Sha Wenhan (; 1908–1964), was a Chinese historian, revolutionary, educator and politician. He served as Governor of Zhejiang Province and President of Zhejiang University.

Biography

Sha was born 1908 in Yin County (now Yinzhou District, Ningbo), Zhejiang Province. Sha's original name was Sha Wenyuan (), his courtesy name was Wenshu (), and used aliases like Chen Yuanyang () and Zhang Deng (). One of Sha's brothers, Sha Menghai, was a famous Chinese calligraphy master.

Sha studied at Zhejiang Provincial 4th Normal School () in Ningbo. Then he transferred to a financial school. In April 1925, Sha joined the Communist Party of China (CCP). In summer 1925 in Ningbo, Sha participated in the activity which supported the May Thirtieth Movement in Shanghai. In 1926, Sha graduated from the financial school, went back to Yin County, and led some local peasants movements. In November 1927, Sha became the CCP party chief of Fenghua City.

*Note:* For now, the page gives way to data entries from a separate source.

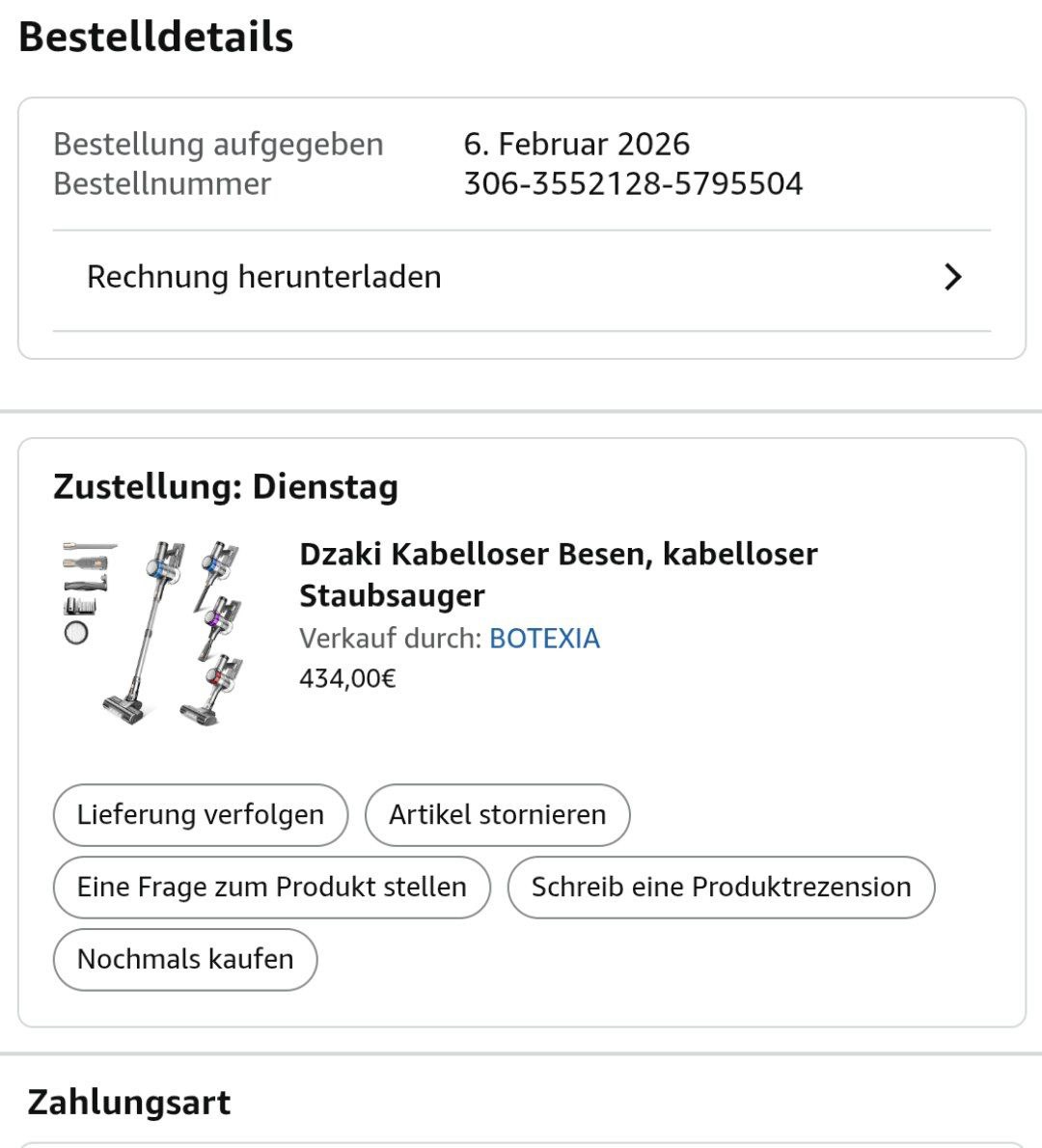1042x1148 pixels.
Task: Click the order number 306-3552128-5795504
Action: coord(633,183)
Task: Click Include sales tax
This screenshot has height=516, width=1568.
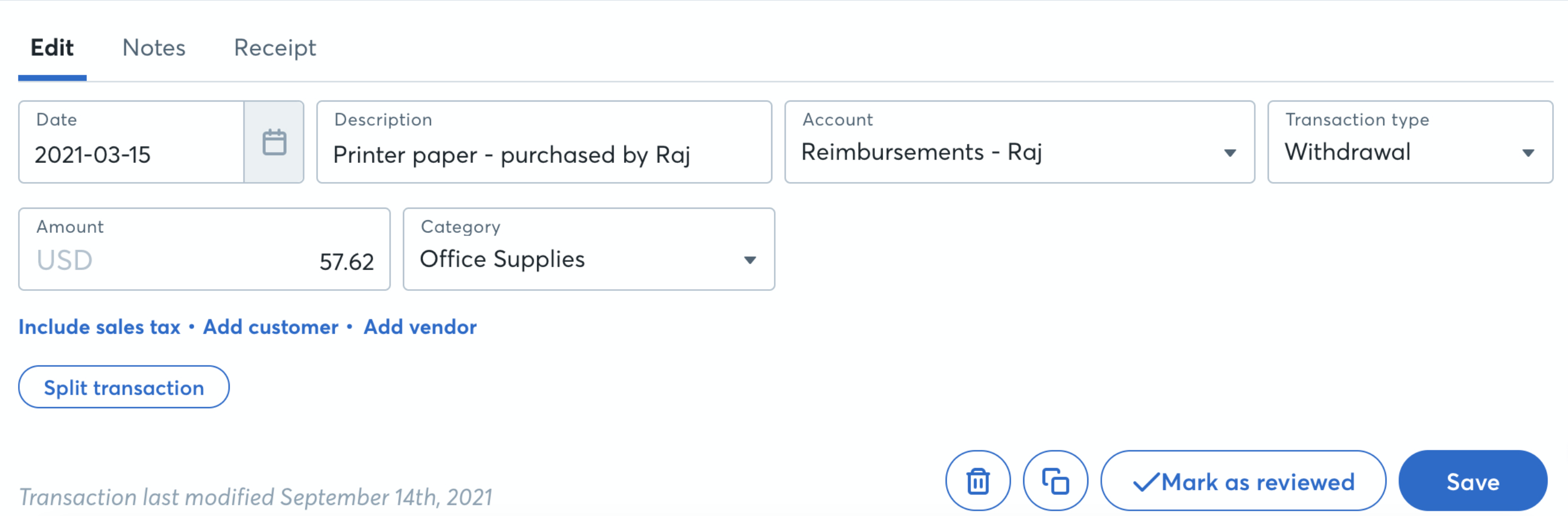Action: click(99, 327)

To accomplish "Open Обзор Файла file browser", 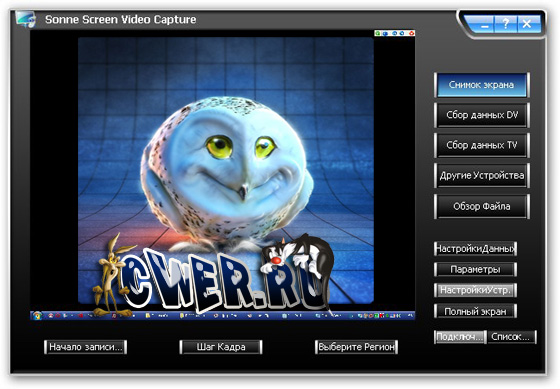I will click(x=481, y=206).
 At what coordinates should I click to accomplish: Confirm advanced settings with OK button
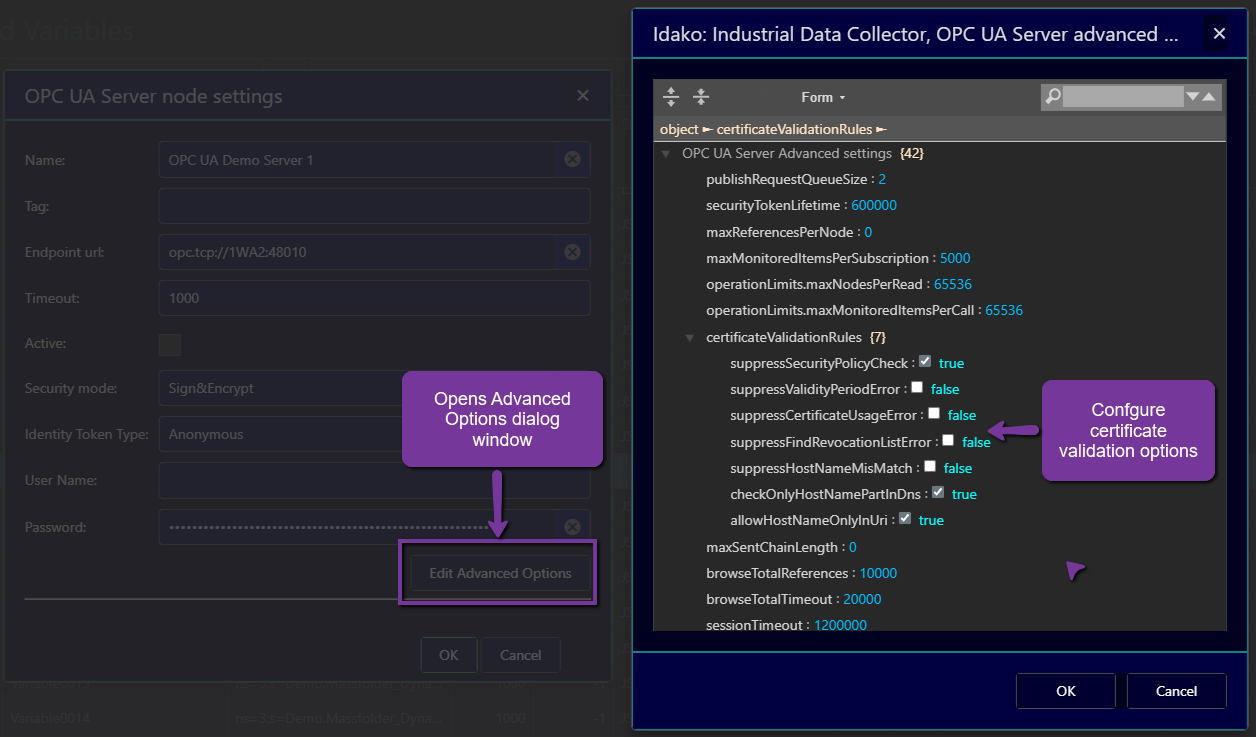tap(1065, 691)
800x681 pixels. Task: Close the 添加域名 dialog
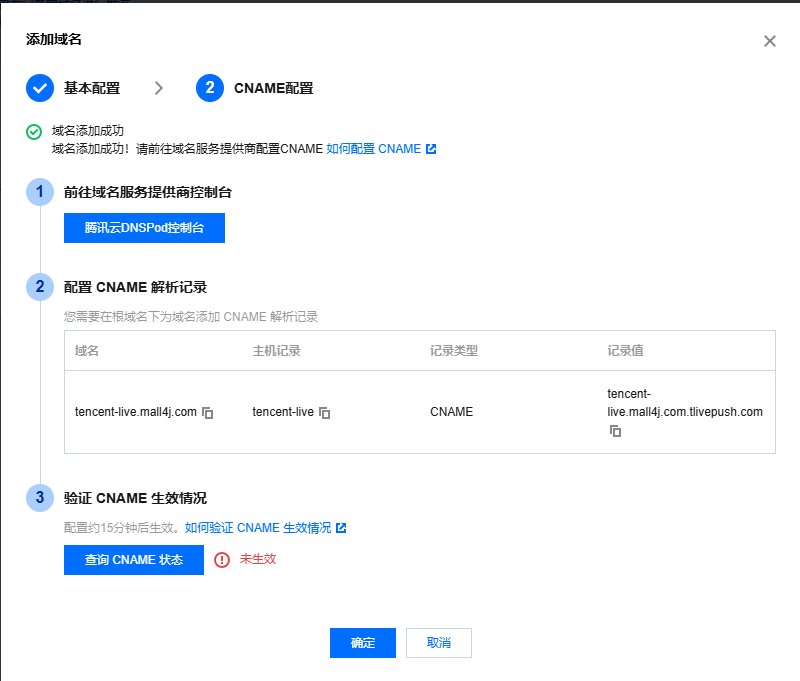pos(769,41)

In January 1928, Sha went to study in Shanghai. In July 1929, Sha went to Moscow and studied at the Communist University of the Toilers of the East, where he studied Russian Marxism-Leninism and met his future wife Chen Xiuliang (). In February 1932, Sha went to Tokyo, Japan, and studied at the Imperial University of Tokyo and Japan Railway School (). In 1934, Sha went back to Shanghai but soon to Tokyo again. In 1940, Sha was the acting CCP party chief (Secretary-general) of Jiangsu Province.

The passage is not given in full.